===== Records provided =====
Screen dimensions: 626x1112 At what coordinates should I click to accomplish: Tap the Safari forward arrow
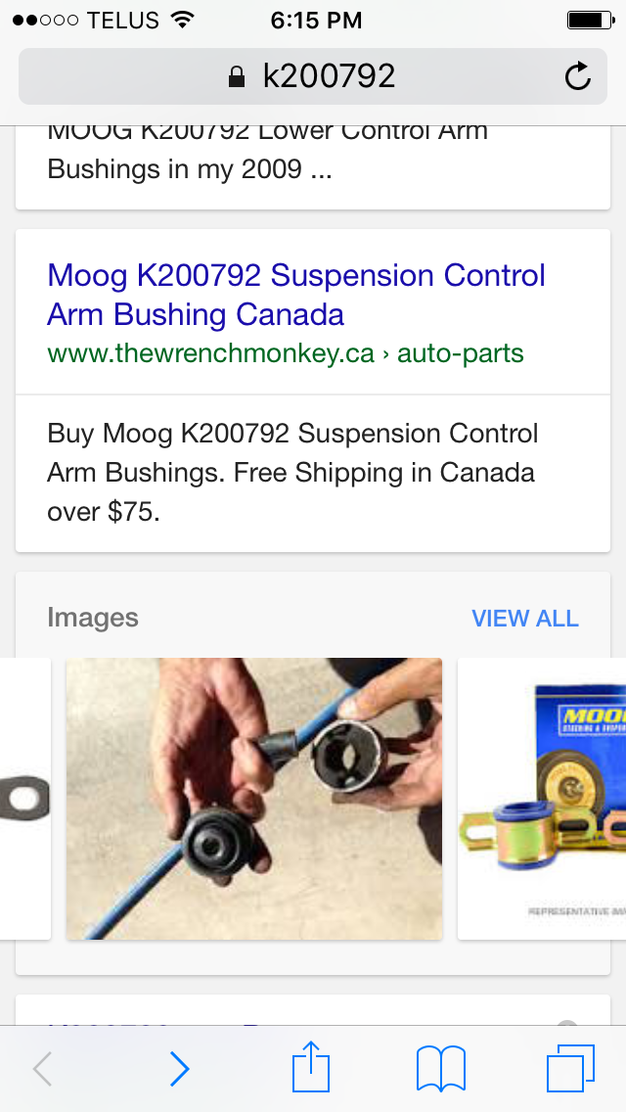[180, 1069]
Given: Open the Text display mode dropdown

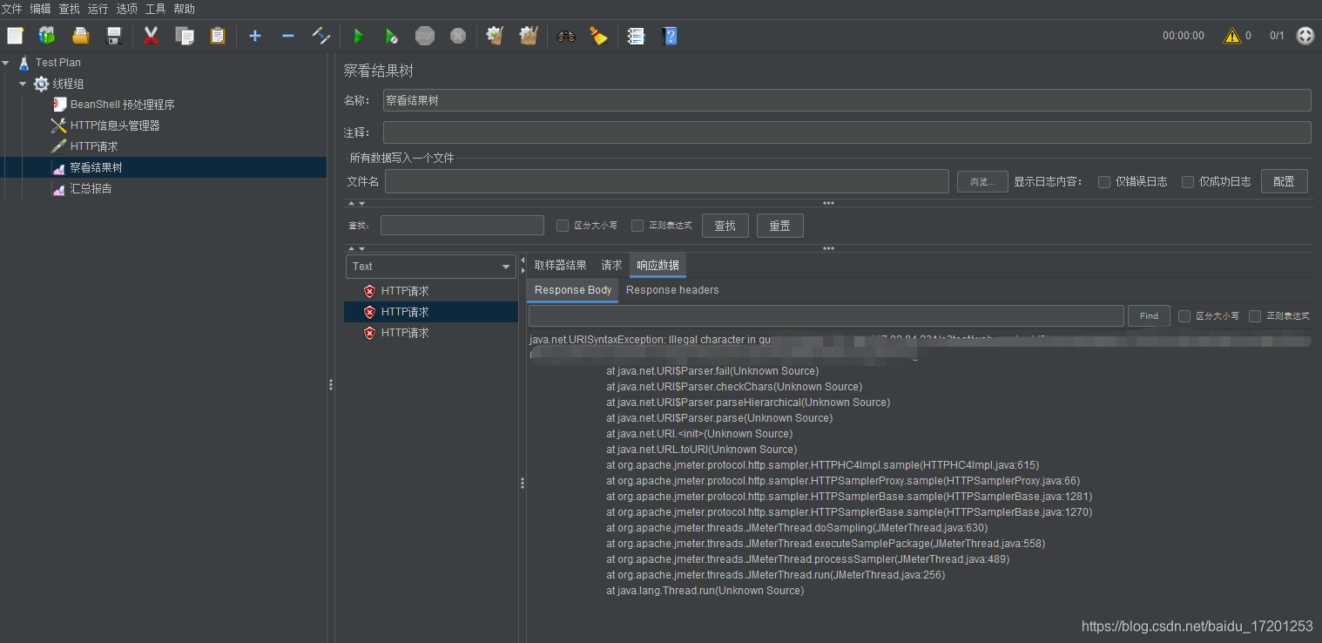Looking at the screenshot, I should point(430,266).
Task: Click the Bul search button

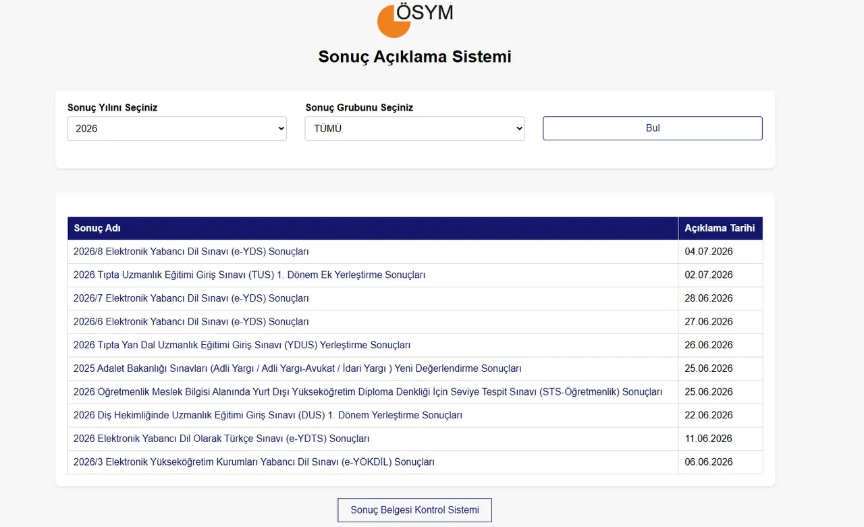Action: tap(653, 128)
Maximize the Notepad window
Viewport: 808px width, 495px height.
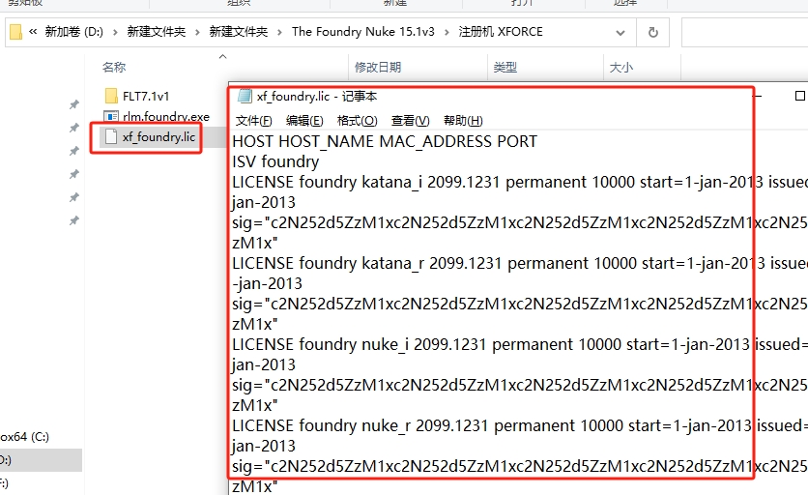pyautogui.click(x=799, y=97)
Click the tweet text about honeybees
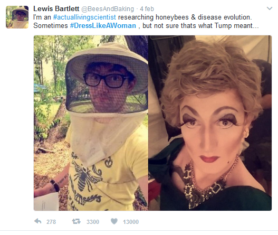The width and height of the screenshot is (278, 235). pos(146,22)
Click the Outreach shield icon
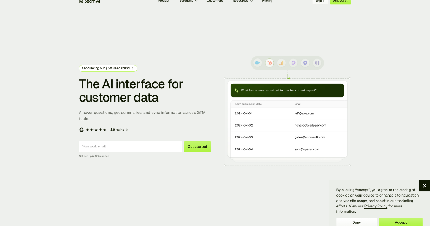The height and width of the screenshot is (226, 430). pyautogui.click(x=305, y=63)
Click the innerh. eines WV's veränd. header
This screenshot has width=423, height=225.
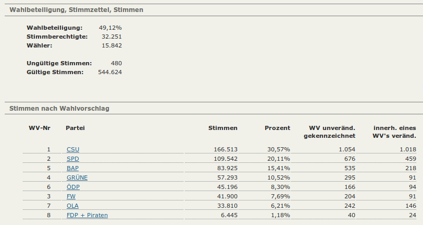(394, 132)
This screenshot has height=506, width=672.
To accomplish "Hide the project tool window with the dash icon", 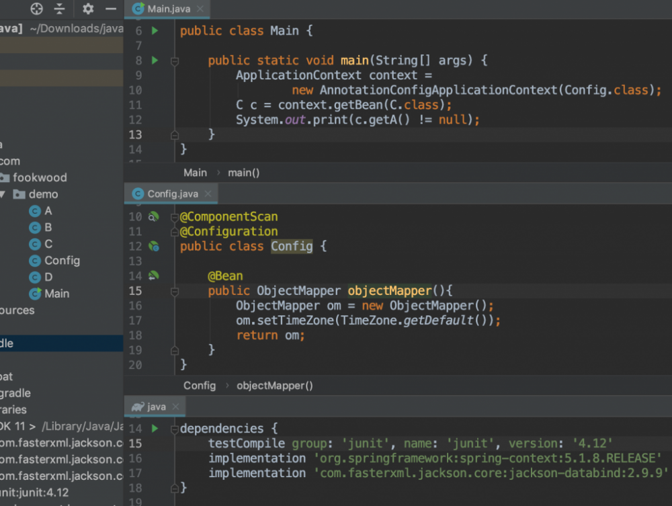I will pos(111,9).
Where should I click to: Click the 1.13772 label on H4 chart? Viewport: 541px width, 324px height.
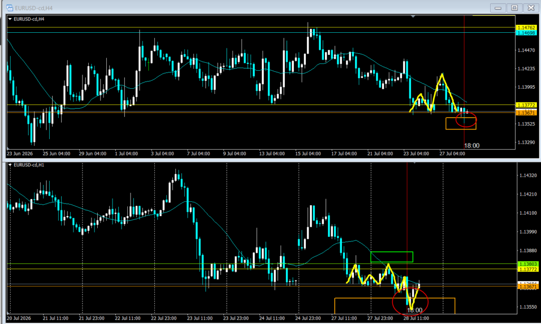tap(526, 105)
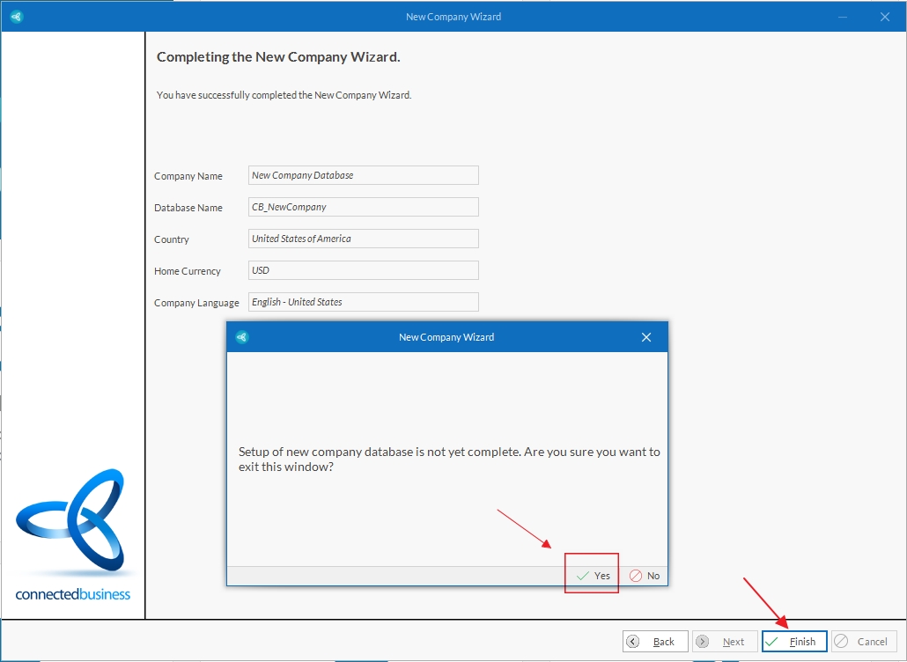The image size is (907, 662).
Task: Select the Company Name field
Action: point(364,175)
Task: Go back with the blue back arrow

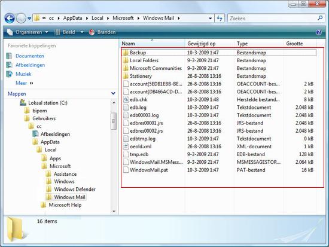Action: tap(10, 19)
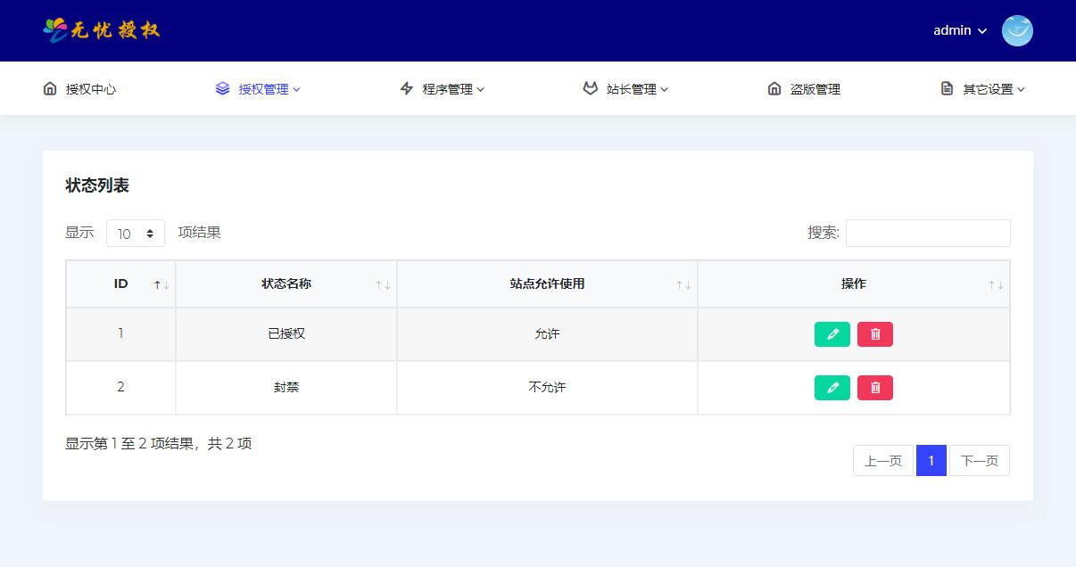This screenshot has height=567, width=1076.
Task: Click the home icon beside 授权中心
Action: coord(49,88)
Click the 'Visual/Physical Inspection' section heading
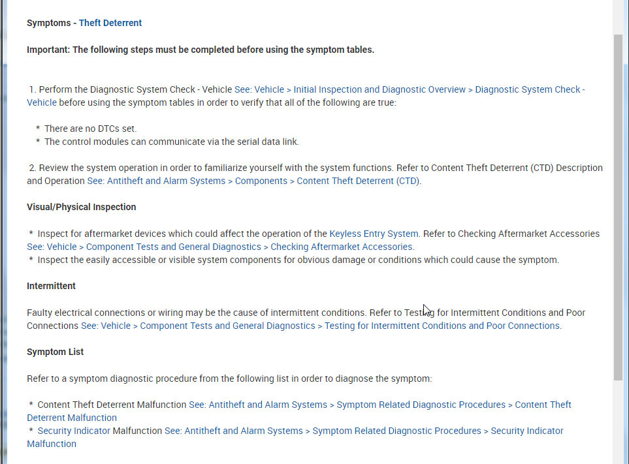The height and width of the screenshot is (464, 629). point(81,207)
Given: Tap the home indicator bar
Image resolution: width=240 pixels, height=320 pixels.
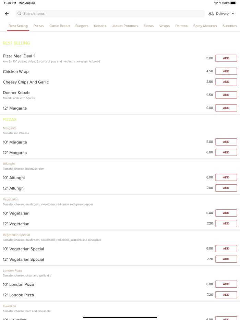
=====
The reply should hold the entries above from the line with "Click the tweet text about honeybees" to the line with "Click the innerh. eines WV's veränd. header", duplicated exactly, pictures excluded.

Click the tweet text about honeybees
The width and height of the screenshot is (278, 235). pos(146,22)
Click the Outreach shield icon
The height and width of the screenshot is (226, 430). pyautogui.click(x=305, y=63)
Click the innerh. eines WV's veränd. header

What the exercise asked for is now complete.